• What this task involves: Retype every one of the entries below word for word, and omit the pictures from your answer.
═══ Records to use
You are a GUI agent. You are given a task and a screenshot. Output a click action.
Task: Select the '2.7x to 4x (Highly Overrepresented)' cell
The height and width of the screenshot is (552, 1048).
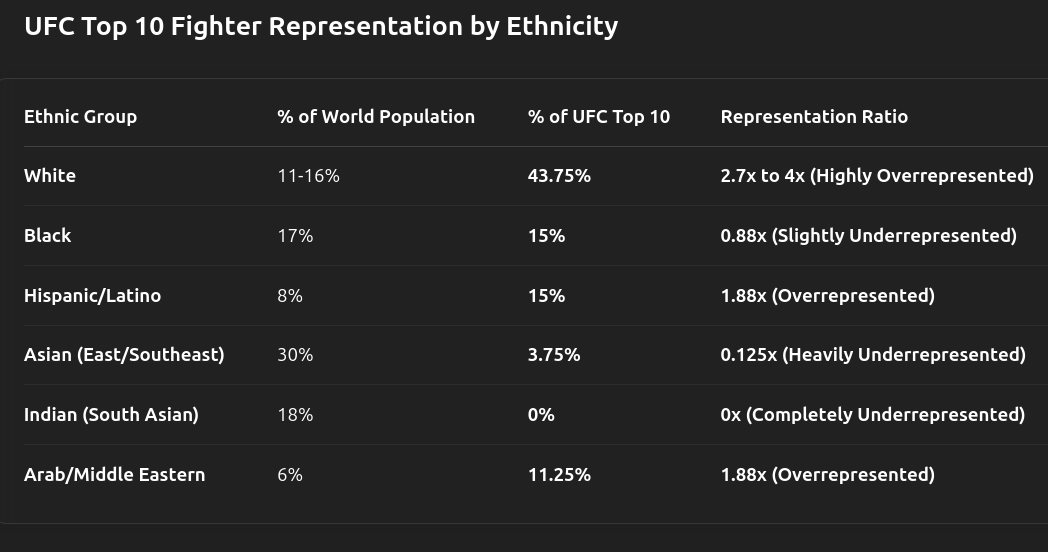(877, 175)
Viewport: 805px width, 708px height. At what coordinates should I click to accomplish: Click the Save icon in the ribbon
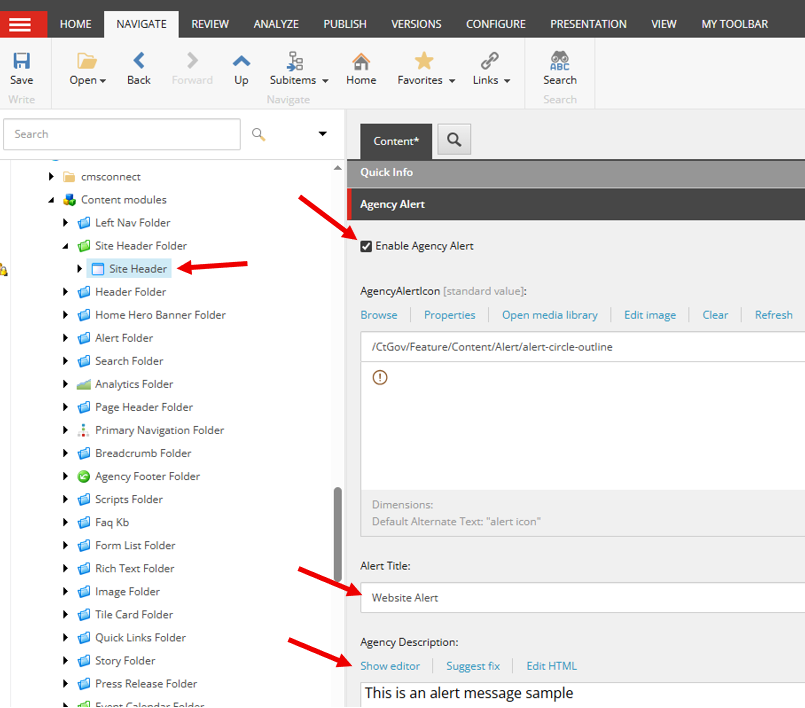(21, 62)
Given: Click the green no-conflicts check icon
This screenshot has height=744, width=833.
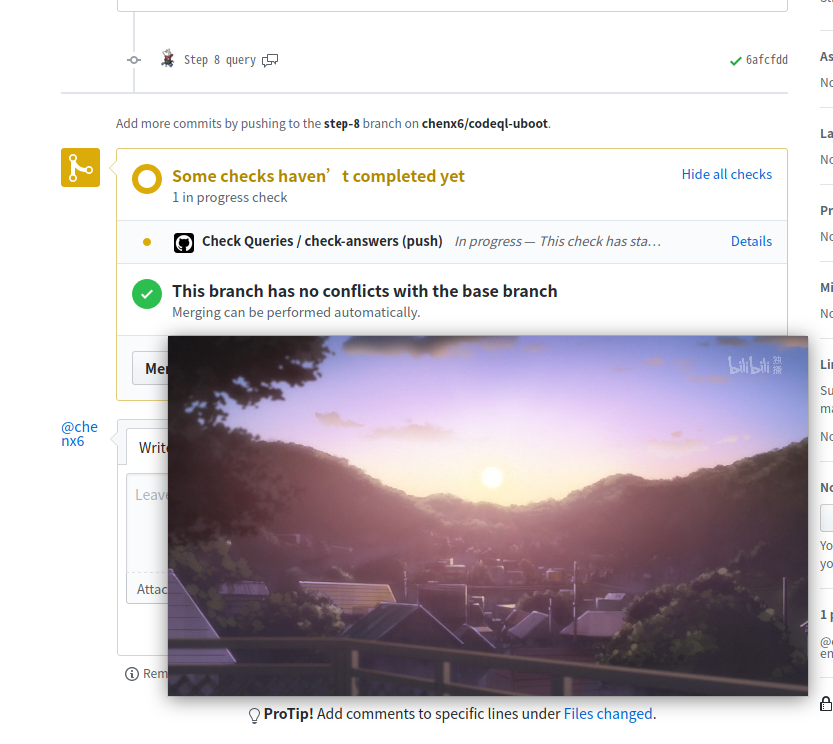Looking at the screenshot, I should click(147, 294).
══════
• Answer for this exercise:
You are a GUI agent. You are given a task and a screenshot. Output a click action.
Task: Select the '2.7x to 4x (Highly Overrepresented)' cell
The height and width of the screenshot is (552, 1048).
(877, 175)
Viewport: 805px width, 708px height. At what coordinates should I click to accomplish: Click the Save icon in the ribbon
(21, 62)
Given: Click the green no-conflicts check icon
This screenshot has height=744, width=833.
Looking at the screenshot, I should click(147, 294).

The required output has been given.